FİTRE NEDİR, NE ZAMAN VERİLİR: Fıtır sadakası, Ramazan Bayramı'na kavuşan ve temel ihtiyaçlarının dışında belli bir miktar mala sahip olan Müslümanların, kendileri ve bakmakla yükümlü oldukları kişiler için yerine getirmekle yükümlü oldukları mali bir ibadettir. Fitrenin bayram namazından önce verilmesi uygundur. Bayram namazından bir kaç gün önce de verilebilir.

KİMLERİN FİTRE VERMESİ GEREKİR: Fitre, borcundan ve aslî ihtiyaçlarından fazla olarak nisap miktarı mala sahip olan her Müslüman'a vaciptir. Bireyin fitre ile mükellef olması için öngörülen zenginlik ölçüsü, zekâtta aranan nisaptır. Ancak fitrede zekât için öngörülen, malın artıcı olması ve üzerinden bir yıl geçmesi şartı aranmamaktadır.

KİMLERE FİTRE VERİLMEZ?

– Ana, baba, büyük ana ve büyük babalarına,
– Oğul, oğlan çocukları, kız, kızın çocukları ve bunlardan doğan çocuklarına,
– Müslüman olmayanlara,
– Karı-koca birbirlerine zekât veremez.

Fitre nedir: "Fıtr" kelimesi sözlükte "orucu açmak", aynı kökten fıtrat kelimesi ise "yaratılış" anlamına gelir. "Fıtır sadakası", Ramazan orucunu tutup bayrama kavuşmanın bir şükran ifadesi olarak fakirlere yapılan bir yardımdır.

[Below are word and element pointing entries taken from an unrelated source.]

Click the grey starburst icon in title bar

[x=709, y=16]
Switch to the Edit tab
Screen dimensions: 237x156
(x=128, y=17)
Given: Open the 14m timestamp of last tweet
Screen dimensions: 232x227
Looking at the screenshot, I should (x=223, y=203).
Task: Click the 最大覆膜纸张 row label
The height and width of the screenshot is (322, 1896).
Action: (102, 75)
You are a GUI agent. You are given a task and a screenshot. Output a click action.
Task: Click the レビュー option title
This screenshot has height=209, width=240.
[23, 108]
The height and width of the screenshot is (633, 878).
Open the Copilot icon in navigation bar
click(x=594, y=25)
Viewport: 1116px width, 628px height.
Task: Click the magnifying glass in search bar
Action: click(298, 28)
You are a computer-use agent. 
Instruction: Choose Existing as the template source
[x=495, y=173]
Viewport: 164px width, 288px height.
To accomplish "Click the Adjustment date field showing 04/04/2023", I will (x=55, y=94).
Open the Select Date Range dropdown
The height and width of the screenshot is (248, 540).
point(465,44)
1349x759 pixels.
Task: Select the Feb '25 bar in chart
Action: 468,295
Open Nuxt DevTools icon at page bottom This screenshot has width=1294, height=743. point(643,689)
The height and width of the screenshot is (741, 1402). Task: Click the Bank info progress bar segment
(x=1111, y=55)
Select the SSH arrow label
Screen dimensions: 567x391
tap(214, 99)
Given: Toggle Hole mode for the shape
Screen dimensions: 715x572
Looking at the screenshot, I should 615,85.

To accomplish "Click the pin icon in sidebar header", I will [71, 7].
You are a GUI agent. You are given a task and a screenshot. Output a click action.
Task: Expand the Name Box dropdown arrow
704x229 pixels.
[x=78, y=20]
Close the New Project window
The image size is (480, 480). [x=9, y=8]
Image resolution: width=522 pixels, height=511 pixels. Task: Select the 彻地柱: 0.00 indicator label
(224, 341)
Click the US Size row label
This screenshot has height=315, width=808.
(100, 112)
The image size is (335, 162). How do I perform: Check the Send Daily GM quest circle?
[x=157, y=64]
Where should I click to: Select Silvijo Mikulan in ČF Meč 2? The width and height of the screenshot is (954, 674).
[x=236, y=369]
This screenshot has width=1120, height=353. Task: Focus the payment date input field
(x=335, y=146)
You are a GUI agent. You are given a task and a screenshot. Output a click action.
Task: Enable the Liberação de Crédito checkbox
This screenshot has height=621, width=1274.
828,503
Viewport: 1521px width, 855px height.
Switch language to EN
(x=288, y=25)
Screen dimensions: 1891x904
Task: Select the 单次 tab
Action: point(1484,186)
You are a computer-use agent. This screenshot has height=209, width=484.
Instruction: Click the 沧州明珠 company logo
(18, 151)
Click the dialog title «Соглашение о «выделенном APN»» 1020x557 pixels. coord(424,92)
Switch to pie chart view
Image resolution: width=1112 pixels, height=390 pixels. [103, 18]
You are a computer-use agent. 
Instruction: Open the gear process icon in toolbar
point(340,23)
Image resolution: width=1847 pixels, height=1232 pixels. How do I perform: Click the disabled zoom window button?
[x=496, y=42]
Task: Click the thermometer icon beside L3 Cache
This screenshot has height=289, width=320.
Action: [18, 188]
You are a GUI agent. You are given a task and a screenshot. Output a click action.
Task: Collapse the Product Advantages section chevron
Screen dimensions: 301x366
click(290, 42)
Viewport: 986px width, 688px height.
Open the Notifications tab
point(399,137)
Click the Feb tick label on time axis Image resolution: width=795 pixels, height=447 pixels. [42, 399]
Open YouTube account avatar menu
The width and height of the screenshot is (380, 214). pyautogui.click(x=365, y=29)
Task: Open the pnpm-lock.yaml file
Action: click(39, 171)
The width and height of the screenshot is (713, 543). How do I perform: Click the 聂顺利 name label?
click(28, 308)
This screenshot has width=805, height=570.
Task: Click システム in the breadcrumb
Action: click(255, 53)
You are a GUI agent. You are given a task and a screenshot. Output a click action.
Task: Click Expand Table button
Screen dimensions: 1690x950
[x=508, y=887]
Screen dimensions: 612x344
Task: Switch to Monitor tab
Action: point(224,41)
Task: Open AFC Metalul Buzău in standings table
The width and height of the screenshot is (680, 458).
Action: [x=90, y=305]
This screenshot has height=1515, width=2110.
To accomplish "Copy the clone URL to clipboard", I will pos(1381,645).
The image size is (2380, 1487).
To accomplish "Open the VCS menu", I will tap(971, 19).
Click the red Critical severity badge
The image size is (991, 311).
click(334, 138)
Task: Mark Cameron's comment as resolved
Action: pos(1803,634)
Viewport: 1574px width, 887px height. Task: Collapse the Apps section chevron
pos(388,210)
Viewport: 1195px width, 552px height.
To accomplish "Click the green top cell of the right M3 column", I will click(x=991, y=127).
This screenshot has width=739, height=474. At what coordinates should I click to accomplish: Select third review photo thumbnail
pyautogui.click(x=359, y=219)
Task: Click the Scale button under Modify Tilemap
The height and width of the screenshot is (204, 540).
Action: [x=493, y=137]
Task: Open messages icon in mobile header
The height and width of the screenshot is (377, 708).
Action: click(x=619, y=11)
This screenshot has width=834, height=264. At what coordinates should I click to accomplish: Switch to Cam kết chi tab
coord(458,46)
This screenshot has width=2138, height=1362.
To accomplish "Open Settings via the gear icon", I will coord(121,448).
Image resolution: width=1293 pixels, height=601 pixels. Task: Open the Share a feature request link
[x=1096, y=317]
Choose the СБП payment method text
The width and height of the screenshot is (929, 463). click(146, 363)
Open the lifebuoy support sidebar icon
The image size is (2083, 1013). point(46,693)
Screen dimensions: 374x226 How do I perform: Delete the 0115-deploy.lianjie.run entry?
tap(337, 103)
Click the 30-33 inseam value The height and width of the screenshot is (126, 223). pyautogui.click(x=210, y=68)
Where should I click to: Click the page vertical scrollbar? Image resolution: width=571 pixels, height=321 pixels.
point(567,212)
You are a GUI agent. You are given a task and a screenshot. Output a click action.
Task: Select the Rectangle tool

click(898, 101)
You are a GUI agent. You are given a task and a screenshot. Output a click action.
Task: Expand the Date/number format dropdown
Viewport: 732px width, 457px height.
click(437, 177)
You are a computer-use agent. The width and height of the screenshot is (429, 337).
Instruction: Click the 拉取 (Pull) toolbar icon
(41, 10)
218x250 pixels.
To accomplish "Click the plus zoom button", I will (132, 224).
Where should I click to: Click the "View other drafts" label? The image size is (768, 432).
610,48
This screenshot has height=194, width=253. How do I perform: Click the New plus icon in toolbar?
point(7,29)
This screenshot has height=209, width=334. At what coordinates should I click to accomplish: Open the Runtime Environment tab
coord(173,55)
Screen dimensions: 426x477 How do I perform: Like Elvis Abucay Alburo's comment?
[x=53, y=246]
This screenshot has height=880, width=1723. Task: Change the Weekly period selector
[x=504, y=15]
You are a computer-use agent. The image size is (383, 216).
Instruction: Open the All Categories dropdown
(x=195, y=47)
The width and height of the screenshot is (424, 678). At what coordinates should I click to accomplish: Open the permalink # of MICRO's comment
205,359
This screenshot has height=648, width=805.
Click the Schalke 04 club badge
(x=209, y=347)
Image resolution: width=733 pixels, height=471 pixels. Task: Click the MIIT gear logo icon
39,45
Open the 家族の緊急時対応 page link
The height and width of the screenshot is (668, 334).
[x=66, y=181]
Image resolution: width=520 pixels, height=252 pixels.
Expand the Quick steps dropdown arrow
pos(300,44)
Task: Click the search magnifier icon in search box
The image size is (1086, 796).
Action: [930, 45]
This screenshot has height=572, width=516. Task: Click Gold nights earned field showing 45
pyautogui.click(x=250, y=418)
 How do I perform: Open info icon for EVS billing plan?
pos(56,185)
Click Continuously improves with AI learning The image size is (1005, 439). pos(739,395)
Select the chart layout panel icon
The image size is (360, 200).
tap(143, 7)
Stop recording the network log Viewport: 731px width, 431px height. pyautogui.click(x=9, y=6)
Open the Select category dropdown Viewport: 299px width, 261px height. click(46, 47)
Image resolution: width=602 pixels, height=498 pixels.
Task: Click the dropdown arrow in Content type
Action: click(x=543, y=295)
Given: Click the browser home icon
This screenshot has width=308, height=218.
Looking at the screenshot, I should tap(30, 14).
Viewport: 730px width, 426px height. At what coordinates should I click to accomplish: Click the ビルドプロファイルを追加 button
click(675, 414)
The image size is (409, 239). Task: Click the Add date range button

Fitre kimlere verilir? : Ana babaya, dedeye, büyük anneye, evlada, toruna, hanıma ve kâfire fitre verilmez. Fitre fakir olmak şartı ile geline, damada, kayınvalideye, kayınpedere, kayınbiradere, üvey çocuğa fitre verilir. Hala, amca, dayı, teyze gibi akrabaya fitre vermek daha çok sevap olur. İmameyne göre, borçlu ve fakir kimseye, hanımı fitre verebilir.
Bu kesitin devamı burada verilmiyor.